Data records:
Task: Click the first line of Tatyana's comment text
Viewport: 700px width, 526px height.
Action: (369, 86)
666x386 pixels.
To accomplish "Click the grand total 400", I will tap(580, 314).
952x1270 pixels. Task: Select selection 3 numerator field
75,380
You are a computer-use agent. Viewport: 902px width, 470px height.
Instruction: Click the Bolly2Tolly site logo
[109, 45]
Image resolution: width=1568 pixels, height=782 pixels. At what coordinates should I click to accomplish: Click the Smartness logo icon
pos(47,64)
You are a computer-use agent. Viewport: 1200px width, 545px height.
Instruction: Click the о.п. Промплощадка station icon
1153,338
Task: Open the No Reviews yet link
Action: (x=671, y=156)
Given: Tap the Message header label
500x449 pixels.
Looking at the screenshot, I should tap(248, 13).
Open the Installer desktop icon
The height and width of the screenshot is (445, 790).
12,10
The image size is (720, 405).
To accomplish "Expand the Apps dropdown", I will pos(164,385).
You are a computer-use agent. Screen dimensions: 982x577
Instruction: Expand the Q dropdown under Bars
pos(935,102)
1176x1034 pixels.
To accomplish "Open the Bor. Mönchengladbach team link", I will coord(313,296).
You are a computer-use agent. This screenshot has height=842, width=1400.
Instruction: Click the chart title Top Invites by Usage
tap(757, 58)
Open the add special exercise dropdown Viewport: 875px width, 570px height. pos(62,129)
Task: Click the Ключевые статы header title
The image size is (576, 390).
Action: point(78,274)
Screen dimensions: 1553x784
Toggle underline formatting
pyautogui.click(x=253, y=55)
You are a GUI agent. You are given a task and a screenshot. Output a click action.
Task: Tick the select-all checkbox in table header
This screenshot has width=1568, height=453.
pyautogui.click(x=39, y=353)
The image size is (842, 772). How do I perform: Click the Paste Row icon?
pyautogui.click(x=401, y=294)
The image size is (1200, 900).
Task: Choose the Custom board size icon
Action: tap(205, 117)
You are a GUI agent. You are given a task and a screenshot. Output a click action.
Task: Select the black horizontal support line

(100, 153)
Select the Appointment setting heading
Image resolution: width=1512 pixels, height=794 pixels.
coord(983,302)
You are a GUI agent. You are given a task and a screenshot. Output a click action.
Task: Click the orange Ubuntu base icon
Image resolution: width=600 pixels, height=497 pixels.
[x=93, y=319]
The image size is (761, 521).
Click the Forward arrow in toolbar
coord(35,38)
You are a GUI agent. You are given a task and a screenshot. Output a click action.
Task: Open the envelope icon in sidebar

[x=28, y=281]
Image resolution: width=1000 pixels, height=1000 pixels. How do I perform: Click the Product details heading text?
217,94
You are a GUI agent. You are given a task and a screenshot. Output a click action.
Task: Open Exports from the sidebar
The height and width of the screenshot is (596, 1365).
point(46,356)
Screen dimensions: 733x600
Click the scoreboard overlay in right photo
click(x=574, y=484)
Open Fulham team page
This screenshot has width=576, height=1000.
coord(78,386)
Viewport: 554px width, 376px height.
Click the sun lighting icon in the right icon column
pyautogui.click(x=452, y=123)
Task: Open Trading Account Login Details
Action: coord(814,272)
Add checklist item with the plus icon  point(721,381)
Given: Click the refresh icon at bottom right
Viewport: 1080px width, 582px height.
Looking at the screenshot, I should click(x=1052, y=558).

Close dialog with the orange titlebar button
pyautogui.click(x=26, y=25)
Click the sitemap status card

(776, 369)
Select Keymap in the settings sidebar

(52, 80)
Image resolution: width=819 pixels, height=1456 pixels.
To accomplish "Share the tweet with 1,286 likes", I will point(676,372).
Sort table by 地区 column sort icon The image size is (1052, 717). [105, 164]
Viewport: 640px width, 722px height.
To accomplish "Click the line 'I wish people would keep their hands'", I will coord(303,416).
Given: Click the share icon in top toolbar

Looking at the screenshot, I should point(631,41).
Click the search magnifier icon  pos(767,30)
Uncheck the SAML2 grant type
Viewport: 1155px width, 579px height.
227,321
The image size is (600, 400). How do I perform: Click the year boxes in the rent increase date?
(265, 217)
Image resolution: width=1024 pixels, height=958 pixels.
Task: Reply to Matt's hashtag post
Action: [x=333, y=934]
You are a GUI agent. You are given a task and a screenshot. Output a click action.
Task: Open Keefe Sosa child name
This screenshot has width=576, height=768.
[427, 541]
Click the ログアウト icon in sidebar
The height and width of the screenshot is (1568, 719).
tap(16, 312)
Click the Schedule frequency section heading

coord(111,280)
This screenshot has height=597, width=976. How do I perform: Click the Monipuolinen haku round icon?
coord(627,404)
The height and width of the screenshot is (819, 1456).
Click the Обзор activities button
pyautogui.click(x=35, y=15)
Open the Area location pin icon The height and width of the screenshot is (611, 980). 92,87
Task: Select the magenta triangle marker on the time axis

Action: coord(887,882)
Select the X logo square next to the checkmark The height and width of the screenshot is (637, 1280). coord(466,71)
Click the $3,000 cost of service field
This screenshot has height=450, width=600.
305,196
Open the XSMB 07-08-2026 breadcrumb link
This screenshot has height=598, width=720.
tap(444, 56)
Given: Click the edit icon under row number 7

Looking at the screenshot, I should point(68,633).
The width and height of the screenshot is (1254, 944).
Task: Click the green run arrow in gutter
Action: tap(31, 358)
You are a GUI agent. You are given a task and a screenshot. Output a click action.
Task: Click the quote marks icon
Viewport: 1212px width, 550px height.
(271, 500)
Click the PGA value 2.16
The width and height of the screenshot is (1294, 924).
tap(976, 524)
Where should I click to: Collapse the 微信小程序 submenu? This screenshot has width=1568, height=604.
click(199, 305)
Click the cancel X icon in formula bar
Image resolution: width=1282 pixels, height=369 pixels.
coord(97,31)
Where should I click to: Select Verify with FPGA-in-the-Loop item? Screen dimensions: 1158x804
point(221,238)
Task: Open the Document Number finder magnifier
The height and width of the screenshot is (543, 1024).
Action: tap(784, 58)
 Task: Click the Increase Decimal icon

▶ Aim of the task
Go through the entries above and restate each one exactly.

▶ Exercise response
Task: Click the first line of Tatyana's comment text
Viewport: 700px width, 526px height.
Action: (369, 86)
666x386 pixels.
To accomplish "Click the grand total 400", I will tap(580, 314).
952x1270 pixels. Task: Select selection 3 numerator field
75,380
You are a computer-use agent. Viewport: 902px width, 470px height.
Instruction: Click the Bolly2Tolly site logo
[109, 45]
Image resolution: width=1568 pixels, height=782 pixels. At what coordinates should I click to accomplish: Click the Smartness logo icon
pos(47,64)
You are a computer-use agent. Viewport: 1200px width, 545px height.
Instruction: Click the о.п. Промплощадка station icon
1153,338
Task: Open the No Reviews yet link
Action: (x=671, y=156)
Given: Tap the Message header label
500x449 pixels.
Looking at the screenshot, I should tap(248, 13).
Open the Installer desktop icon
The height and width of the screenshot is (445, 790).
12,10
The image size is (720, 405).
To accomplish "Expand the Apps dropdown", I will pos(164,385).
You are a computer-use agent. Screen dimensions: 982x577
Instruction: Expand the Q dropdown under Bars
pos(935,102)
1176x1034 pixels.
To accomplish "Open the Bor. Mönchengladbach team link", I will coord(313,296).
You are a computer-use agent. This screenshot has height=842, width=1400.
Instruction: Click the chart title Top Invites by Usage
tap(757, 58)
Open the add special exercise dropdown Viewport: 875px width, 570px height. pos(62,129)
Task: Click the Ключевые статы header title
The image size is (576, 390).
Action: point(78,274)
Screen dimensions: 1553x784
Toggle underline formatting
pyautogui.click(x=253, y=55)
You are a GUI agent. You are given a task and a screenshot. Output a click action.
Task: Tick the select-all checkbox in table header
This screenshot has width=1568, height=453.
pyautogui.click(x=39, y=353)
The image size is (842, 772). How do I perform: Click the Paste Row icon?
pyautogui.click(x=401, y=294)
The image size is (1200, 900).
Task: Choose the Custom board size icon
Action: tap(205, 117)
You are a GUI agent. You are given a task and a screenshot. Output a click action.
Task: Select the black horizontal support line

(100, 153)
Select the Appointment setting heading
Image resolution: width=1512 pixels, height=794 pixels.
coord(983,302)
You are a GUI agent. You are given a task and a screenshot. Output a click action.
Task: Click the orange Ubuntu base icon
Image resolution: width=600 pixels, height=497 pixels.
[x=93, y=319]
The image size is (761, 521).
Click the Forward arrow in toolbar
coord(35,38)
You are a GUI agent. You are given a task and a screenshot. Output a click action.
Task: Open the envelope icon in sidebar

[x=28, y=281]
Image resolution: width=1000 pixels, height=1000 pixels. How do I perform: Click the Product details heading text?
217,94
You are a GUI agent. You are given a task and a screenshot. Output a click action.
Task: Open Exports from the sidebar
The height and width of the screenshot is (596, 1365).
point(46,356)
Screen dimensions: 733x600
Click the scoreboard overlay in right photo
click(x=574, y=484)
Open Fulham team page
This screenshot has width=576, height=1000.
coord(78,386)
Viewport: 554px width, 376px height.
Click the sun lighting icon in the right icon column
pyautogui.click(x=452, y=123)
Task: Open Trading Account Login Details
Action: coord(814,272)
Add checklist item with the plus icon  point(721,381)
Given: Click the refresh icon at bottom right
Viewport: 1080px width, 582px height.
Looking at the screenshot, I should click(x=1052, y=558).

Close dialog with the orange titlebar button
pyautogui.click(x=26, y=25)
Click the sitemap status card

(776, 369)
Select Keymap in the settings sidebar

(52, 80)
Image resolution: width=819 pixels, height=1456 pixels.
To accomplish "Share the tweet with 1,286 likes", I will point(676,372).
Sort table by 地区 column sort icon The image size is (1052, 717). [105, 164]
Viewport: 640px width, 722px height.
To accomplish "Click the line 'I wish people would keep their hands'", I will coord(303,416).
Given: Click the share icon in top toolbar

Looking at the screenshot, I should point(631,41).
Click the search magnifier icon  pos(767,30)
Uncheck the SAML2 grant type
Viewport: 1155px width, 579px height.
227,321
The image size is (600, 400). How do I perform: Click the year boxes in the rent increase date?
(265, 217)
Image resolution: width=1024 pixels, height=958 pixels.
Task: Reply to Matt's hashtag post
Action: [x=333, y=934]
You are a GUI agent. You are given a task and a screenshot. Output a click action.
Task: Open Keefe Sosa child name
This screenshot has width=576, height=768.
[427, 541]
Click the ログアウト icon in sidebar
The height and width of the screenshot is (1568, 719).
tap(16, 312)
Click the Schedule frequency section heading

coord(111,280)
This screenshot has height=597, width=976. How do I perform: Click the Monipuolinen haku round icon?
coord(627,404)
The height and width of the screenshot is (819, 1456).
Click the Обзор activities button
pyautogui.click(x=35, y=15)
Open the Area location pin icon The height and width of the screenshot is (611, 980). 92,87
Task: Select the magenta triangle marker on the time axis

Action: coord(887,882)
Select the X logo square next to the checkmark The height and width of the screenshot is (637, 1280). coord(466,71)
Click the $3,000 cost of service field
This screenshot has height=450, width=600.
305,196
Open the XSMB 07-08-2026 breadcrumb link
This screenshot has height=598, width=720.
tap(444, 56)
Given: Click the edit icon under row number 7

Looking at the screenshot, I should point(68,633).
The width and height of the screenshot is (1254, 944).
Task: Click the green run arrow in gutter
Action: tap(31, 358)
You are a GUI agent. You are given a task and a screenshot. Output a click action.
Task: Click the quote marks icon
Viewport: 1212px width, 550px height.
(271, 500)
Click the PGA value 2.16
The width and height of the screenshot is (1294, 924).
tap(976, 524)
Where should I click to: Collapse the 微信小程序 submenu? This screenshot has width=1568, height=604.
click(199, 305)
Click the cancel X icon in formula bar
Image resolution: width=1282 pixels, height=369 pixels.
coord(97,31)
Where should I click to: Select Verify with FPGA-in-the-Loop item? Screen dimensions: 1158x804
point(221,238)
Task: Open the Document Number finder magnifier
The height and width of the screenshot is (543, 1024).
Action: tap(784, 58)
 Task: Click the Increase Decimal icon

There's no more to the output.